___ SUPPLIED INFORMATION ___

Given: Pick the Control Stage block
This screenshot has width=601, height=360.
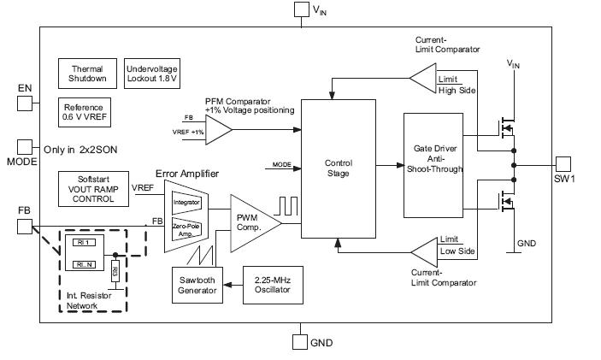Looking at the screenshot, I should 339,168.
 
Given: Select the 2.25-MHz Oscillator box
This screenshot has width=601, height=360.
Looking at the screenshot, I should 273,285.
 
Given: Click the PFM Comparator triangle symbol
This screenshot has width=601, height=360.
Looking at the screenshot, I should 217,131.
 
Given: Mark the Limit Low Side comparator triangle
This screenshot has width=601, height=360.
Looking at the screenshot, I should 422,251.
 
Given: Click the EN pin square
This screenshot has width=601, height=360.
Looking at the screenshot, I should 25,103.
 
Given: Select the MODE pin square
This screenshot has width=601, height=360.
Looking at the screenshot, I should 25,147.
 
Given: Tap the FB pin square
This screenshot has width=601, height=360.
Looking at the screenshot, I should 25,226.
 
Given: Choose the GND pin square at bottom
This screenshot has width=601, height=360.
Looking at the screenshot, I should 299,341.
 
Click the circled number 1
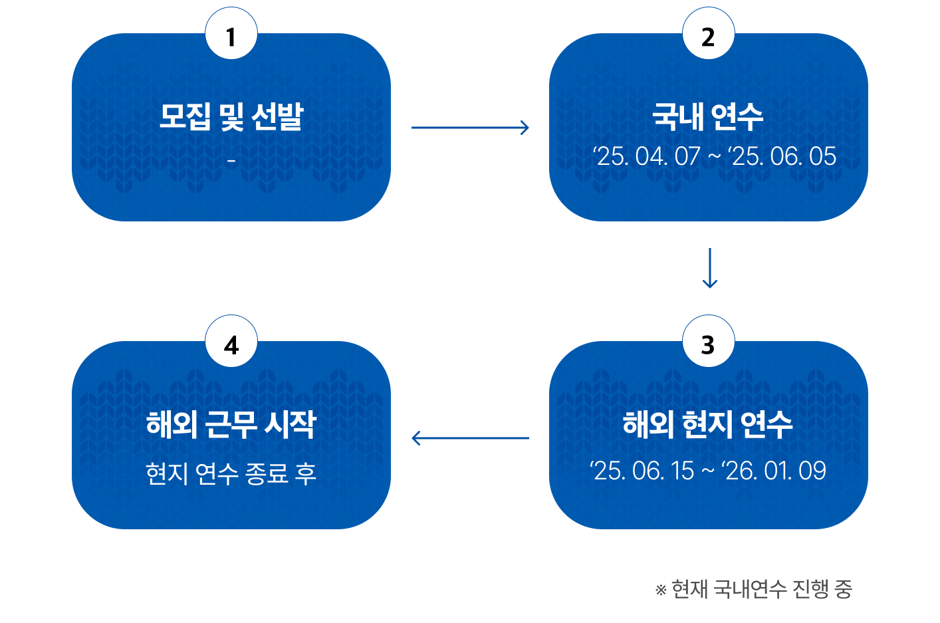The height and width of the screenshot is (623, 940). pos(231,33)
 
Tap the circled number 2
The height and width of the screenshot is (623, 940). pos(709,33)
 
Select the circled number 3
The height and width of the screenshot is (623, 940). pos(709,341)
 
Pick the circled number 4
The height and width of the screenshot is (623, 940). pos(231,341)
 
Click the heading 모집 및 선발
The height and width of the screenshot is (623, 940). pos(231,116)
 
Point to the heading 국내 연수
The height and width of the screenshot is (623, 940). pos(708,116)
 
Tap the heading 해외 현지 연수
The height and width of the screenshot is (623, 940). pos(708,424)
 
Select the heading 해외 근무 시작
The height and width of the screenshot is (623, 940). pos(231,424)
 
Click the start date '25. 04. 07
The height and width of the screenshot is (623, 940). pos(647,156)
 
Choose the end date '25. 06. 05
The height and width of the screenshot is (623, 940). pos(782,156)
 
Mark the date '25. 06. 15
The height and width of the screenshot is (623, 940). pos(642,471)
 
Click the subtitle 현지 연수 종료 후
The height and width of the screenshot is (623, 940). pos(231,473)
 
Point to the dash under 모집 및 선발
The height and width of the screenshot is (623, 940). pos(231,160)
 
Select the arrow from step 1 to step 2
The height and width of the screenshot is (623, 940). pos(470,128)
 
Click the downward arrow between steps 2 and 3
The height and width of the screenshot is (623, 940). pos(709,268)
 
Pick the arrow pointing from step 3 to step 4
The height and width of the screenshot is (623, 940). pos(471,438)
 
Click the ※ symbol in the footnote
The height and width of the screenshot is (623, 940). pos(661,590)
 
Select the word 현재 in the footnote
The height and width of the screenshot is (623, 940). pos(690,589)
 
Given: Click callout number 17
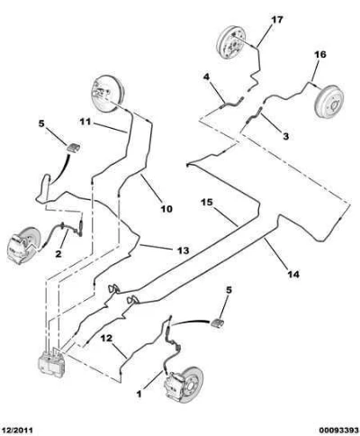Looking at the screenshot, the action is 277,20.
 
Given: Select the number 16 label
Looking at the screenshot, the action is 320,54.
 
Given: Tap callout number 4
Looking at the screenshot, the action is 206,77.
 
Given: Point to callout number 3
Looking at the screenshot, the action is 286,136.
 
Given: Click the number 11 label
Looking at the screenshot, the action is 86,123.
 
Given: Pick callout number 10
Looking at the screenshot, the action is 166,208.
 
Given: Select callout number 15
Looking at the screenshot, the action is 206,203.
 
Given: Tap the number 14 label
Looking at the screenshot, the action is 293,274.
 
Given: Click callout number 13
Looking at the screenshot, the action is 183,250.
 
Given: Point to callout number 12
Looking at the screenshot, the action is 106,339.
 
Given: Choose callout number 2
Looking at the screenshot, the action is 58,254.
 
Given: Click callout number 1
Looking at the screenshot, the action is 139,394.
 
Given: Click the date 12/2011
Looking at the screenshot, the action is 17,430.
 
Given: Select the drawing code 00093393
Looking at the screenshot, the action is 338,430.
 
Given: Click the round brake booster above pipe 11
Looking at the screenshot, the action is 107,94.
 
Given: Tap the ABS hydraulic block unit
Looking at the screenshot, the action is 51,363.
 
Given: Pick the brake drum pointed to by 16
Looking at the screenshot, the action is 329,102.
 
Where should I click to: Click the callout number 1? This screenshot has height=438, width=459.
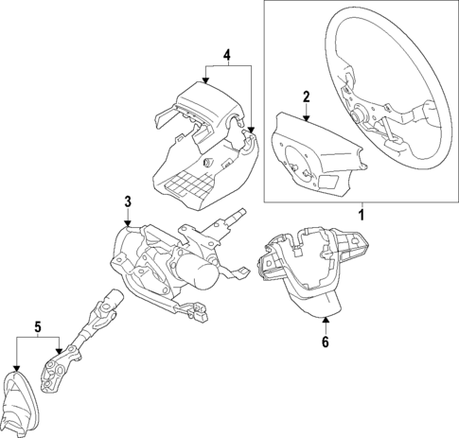pos(360,215)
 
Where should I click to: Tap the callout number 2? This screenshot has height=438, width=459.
pos(306,96)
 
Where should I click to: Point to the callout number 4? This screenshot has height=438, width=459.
pos(226,55)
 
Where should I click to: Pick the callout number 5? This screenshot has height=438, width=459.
pos(38,327)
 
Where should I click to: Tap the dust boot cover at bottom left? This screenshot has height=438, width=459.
pos(23,402)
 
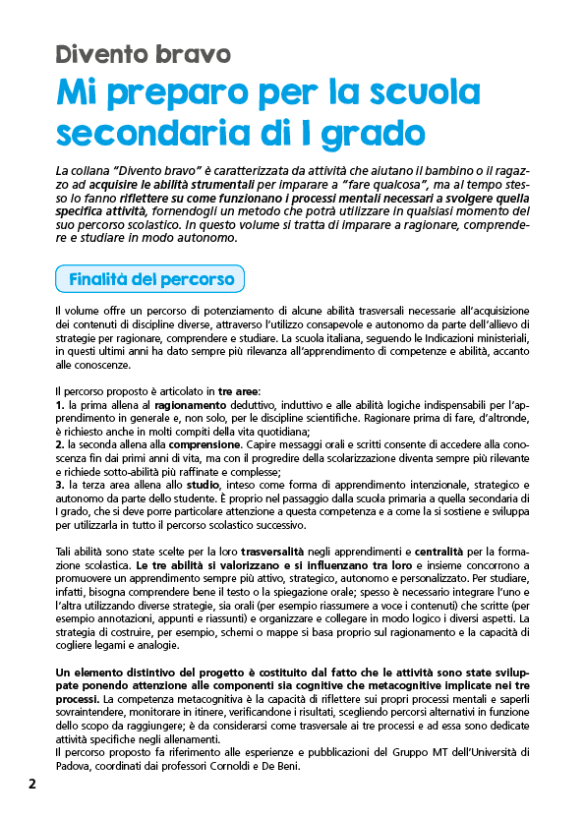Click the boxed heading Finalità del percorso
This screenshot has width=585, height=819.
click(150, 279)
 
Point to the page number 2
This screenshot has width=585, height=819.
click(32, 785)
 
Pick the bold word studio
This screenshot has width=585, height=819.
click(204, 486)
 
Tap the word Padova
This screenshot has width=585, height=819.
click(74, 766)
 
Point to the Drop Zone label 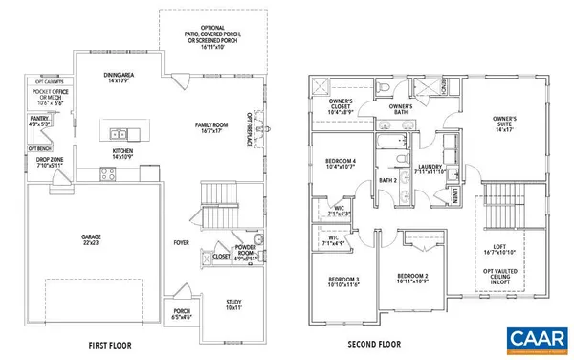43,162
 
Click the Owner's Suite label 504,122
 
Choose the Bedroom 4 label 342,163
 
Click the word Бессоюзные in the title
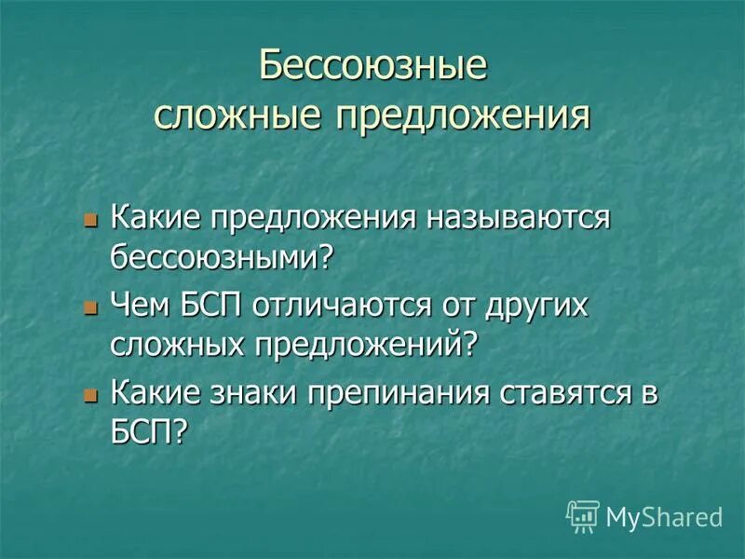point(372,68)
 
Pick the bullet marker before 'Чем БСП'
point(91,308)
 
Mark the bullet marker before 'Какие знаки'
point(91,394)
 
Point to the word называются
point(519,219)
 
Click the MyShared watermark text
point(664,517)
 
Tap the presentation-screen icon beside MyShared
point(582,516)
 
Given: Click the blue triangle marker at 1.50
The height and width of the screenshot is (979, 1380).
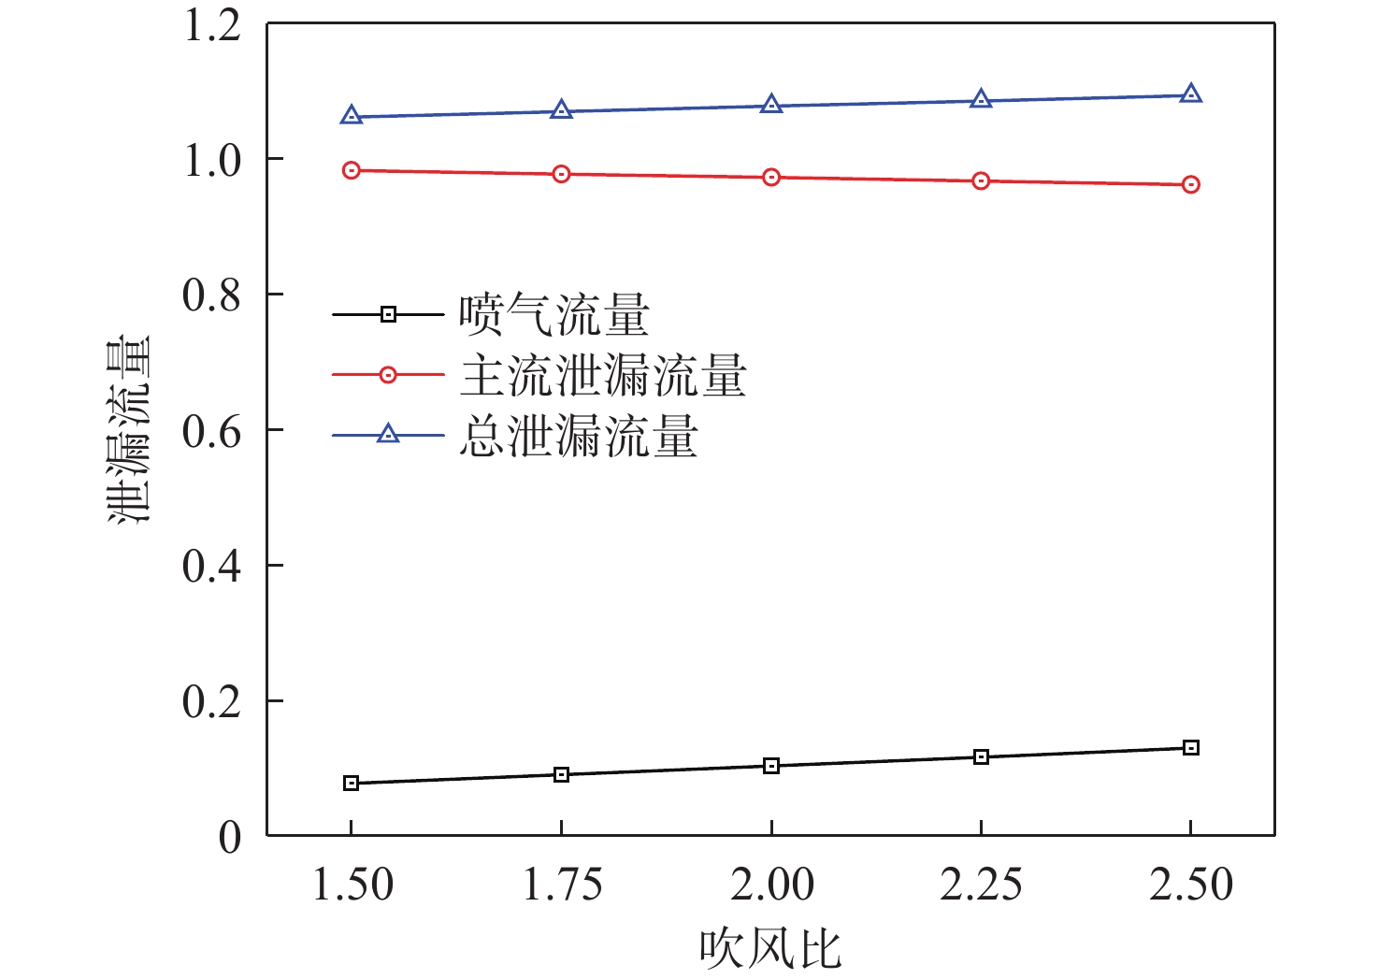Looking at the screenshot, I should pos(352,116).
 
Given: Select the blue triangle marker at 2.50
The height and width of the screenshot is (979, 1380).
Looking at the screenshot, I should pos(1190,94).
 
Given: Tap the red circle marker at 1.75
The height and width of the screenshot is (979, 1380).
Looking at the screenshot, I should pos(561,174).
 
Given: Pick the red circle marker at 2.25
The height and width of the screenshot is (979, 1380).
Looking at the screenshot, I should pos(981,180).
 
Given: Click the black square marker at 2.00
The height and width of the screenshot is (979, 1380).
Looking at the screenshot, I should pos(771,766).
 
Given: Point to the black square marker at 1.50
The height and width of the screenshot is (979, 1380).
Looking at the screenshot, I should pos(352,783).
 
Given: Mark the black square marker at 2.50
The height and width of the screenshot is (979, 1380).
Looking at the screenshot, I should pos(1190,747).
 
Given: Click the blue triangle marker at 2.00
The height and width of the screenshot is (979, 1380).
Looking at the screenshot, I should pos(771,105).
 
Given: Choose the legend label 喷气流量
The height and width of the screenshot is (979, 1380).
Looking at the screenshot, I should pos(553,315).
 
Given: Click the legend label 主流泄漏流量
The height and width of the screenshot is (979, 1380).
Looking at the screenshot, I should pos(603,376).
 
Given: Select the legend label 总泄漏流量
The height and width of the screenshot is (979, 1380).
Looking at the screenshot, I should pos(579,436).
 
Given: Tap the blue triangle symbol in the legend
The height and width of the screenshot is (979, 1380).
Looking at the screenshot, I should pos(388,434).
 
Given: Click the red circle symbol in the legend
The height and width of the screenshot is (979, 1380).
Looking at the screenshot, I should pos(388,375).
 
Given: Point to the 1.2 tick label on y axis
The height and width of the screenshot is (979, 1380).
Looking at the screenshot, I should pos(212,25).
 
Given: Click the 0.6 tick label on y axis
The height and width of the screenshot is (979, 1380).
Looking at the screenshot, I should pos(212,431).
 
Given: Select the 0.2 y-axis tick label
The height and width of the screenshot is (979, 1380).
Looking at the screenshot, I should pos(212,702).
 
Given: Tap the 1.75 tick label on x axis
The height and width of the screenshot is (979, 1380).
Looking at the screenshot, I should pos(562,885).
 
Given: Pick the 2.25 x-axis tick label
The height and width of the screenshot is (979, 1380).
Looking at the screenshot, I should pos(981,885).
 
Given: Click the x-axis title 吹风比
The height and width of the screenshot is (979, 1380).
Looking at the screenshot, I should pos(770,948).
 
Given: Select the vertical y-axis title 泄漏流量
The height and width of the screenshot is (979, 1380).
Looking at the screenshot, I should pos(128,430).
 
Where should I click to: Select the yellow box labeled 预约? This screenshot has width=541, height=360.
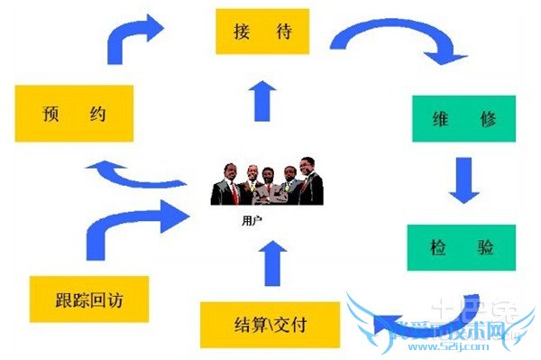(75, 115)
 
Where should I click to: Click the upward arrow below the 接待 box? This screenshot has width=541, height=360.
(261, 99)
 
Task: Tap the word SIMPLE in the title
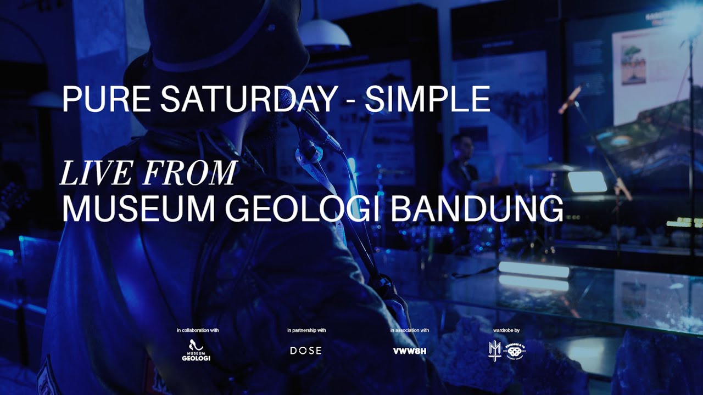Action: [x=427, y=99]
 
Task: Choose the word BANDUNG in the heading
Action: [x=477, y=208]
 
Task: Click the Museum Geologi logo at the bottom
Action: [x=196, y=351]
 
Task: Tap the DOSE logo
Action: [x=306, y=351]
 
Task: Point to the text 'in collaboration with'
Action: [x=198, y=330]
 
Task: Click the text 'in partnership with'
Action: [x=306, y=330]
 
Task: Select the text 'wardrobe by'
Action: [x=506, y=330]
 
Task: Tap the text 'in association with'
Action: [x=410, y=330]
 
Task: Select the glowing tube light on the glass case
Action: [x=533, y=269]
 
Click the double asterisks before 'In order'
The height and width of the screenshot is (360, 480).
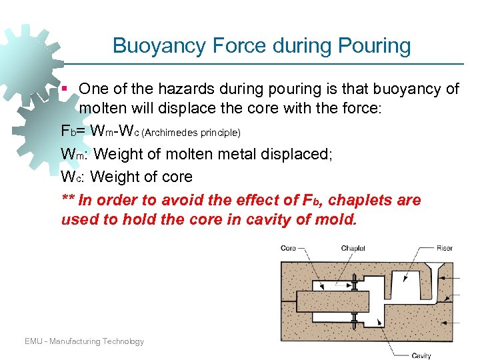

___

EXERCISE DETAILS: Reproduce the entries from the line with "Click the subtitle 현지 연수 종료 후" to the line with "(623, 940). pos(470,128)", character for character.

ANSWER TO THIS PROBLEM:
Click the subtitle 현지 연수 종료 후
The height and width of the screenshot is (623, 940). pos(231,473)
 
Point to the dash under 모집 및 선발
The height and width of the screenshot is (623, 940). pos(231,160)
 
Select the arrow from step 1 to step 2
The height and width of the screenshot is (623, 940). pos(470,128)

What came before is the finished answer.